### Required action
Each line from the one containing "Task: Click into A descrizione text box" through the end of the entries below must be output exactly; no other line belongs.

..............................

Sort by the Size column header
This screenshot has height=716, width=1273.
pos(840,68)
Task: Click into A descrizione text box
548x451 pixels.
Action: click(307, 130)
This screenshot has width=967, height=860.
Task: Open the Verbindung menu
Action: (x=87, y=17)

..............................

### Task result
Task: Click into A descrizione text box
548x451 pixels.
Action: click(307, 130)
This screenshot has width=967, height=860.
Task: Open the Verbindung menu
Action: (x=87, y=17)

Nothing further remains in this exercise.